Your assignment: Only an exact copy is wanted: the lines from the one holding "1626x915 pixels." through the last line below, minus the pictures.

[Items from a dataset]
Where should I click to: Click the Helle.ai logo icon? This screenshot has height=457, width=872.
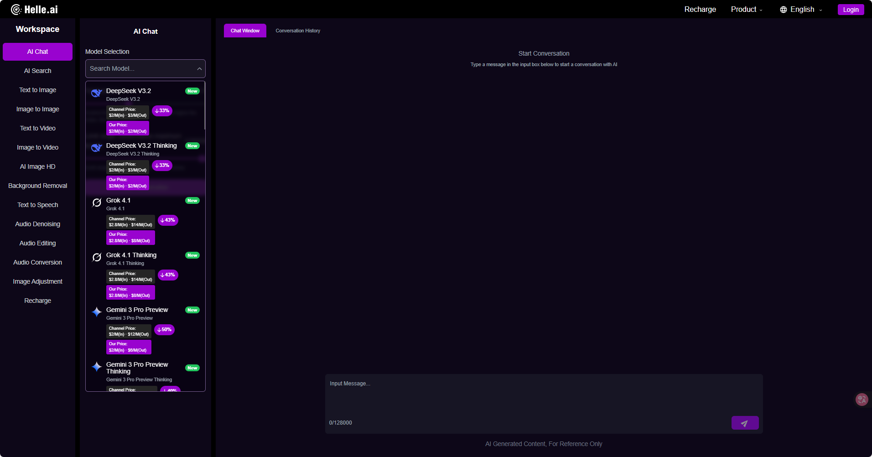click(x=17, y=8)
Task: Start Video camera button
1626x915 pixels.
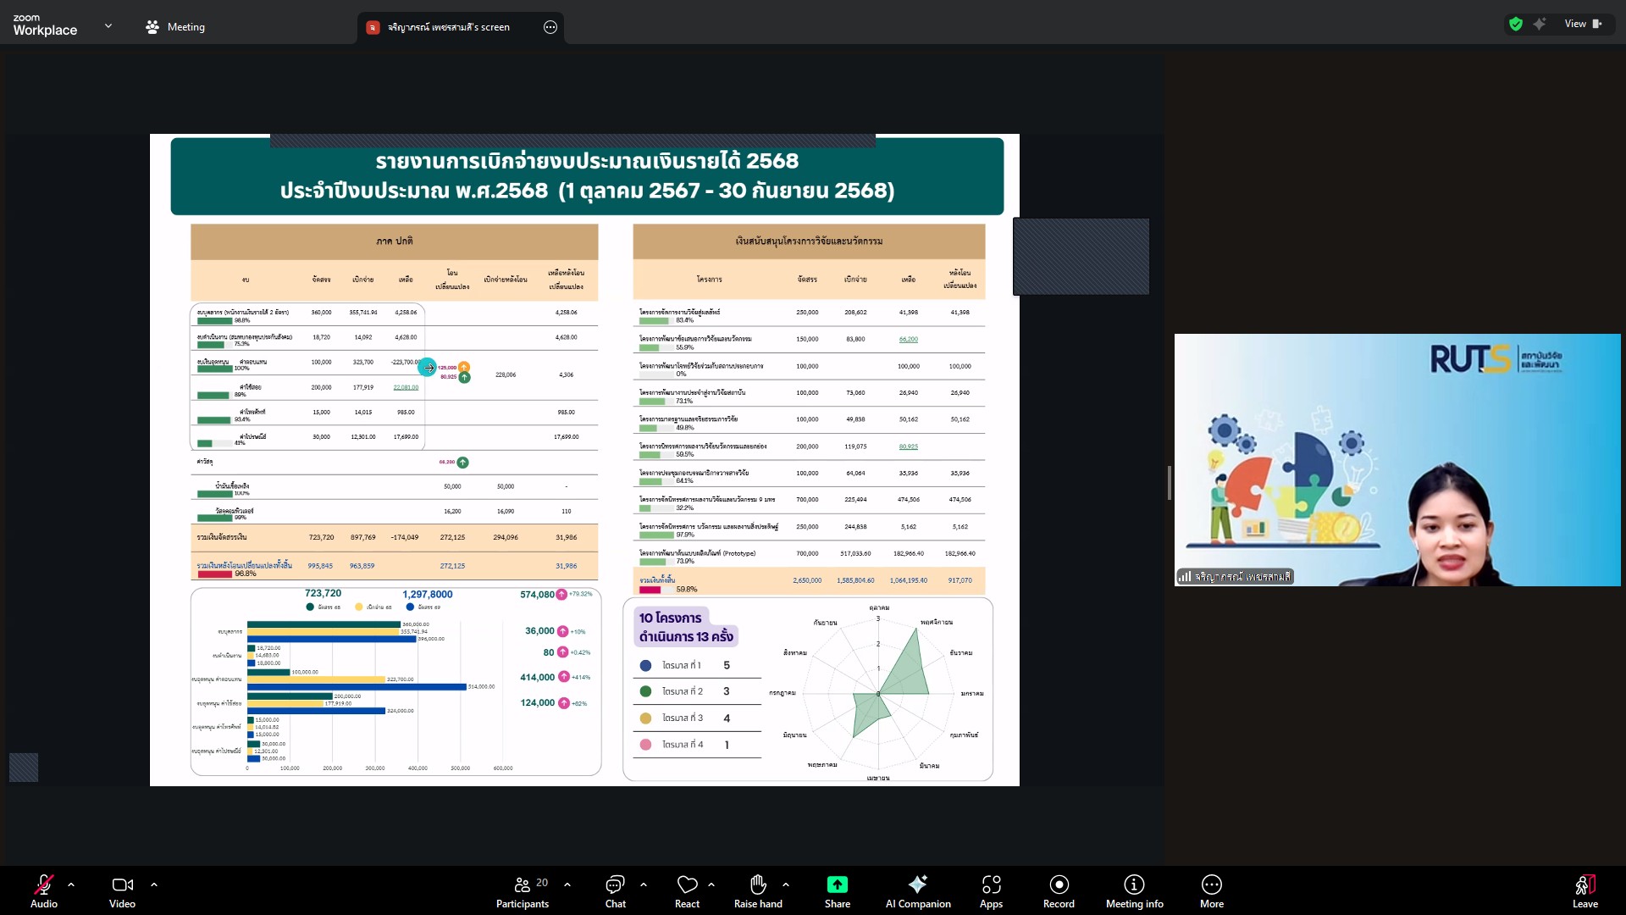Action: [122, 890]
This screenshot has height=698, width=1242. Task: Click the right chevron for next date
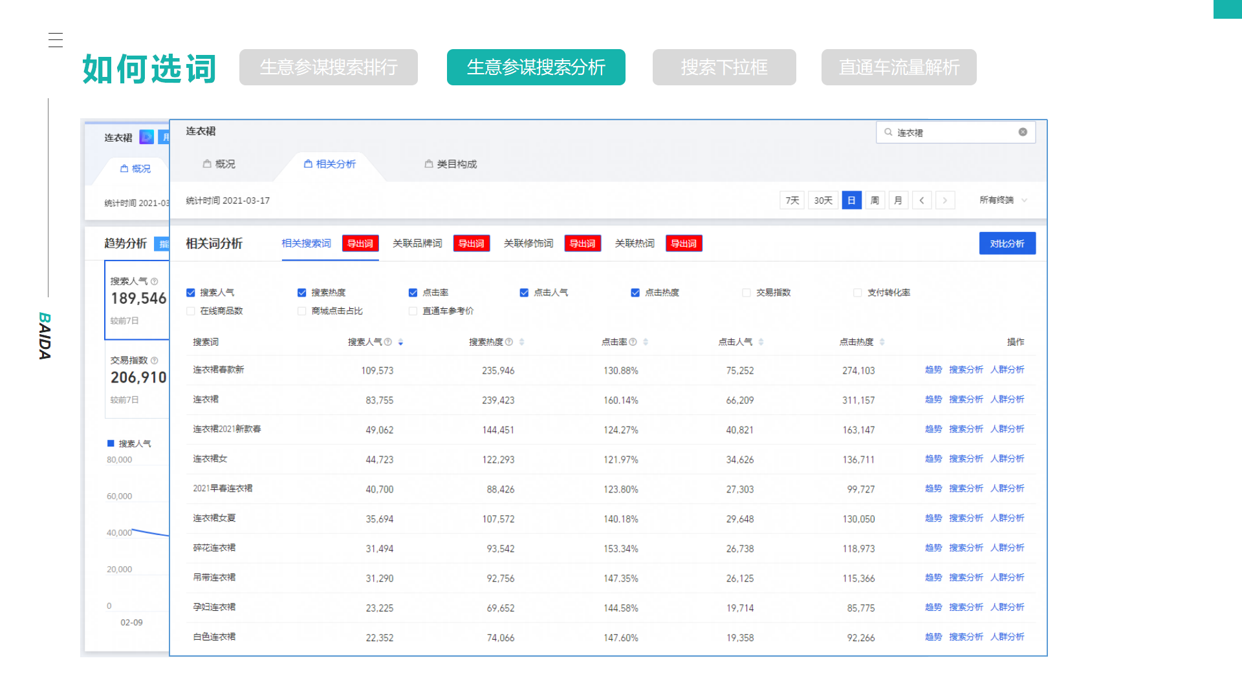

Final answer:
1626x915 pixels.
Action: [122, 890]
This screenshot has height=698, width=1242. Task: Click the right chevron for next date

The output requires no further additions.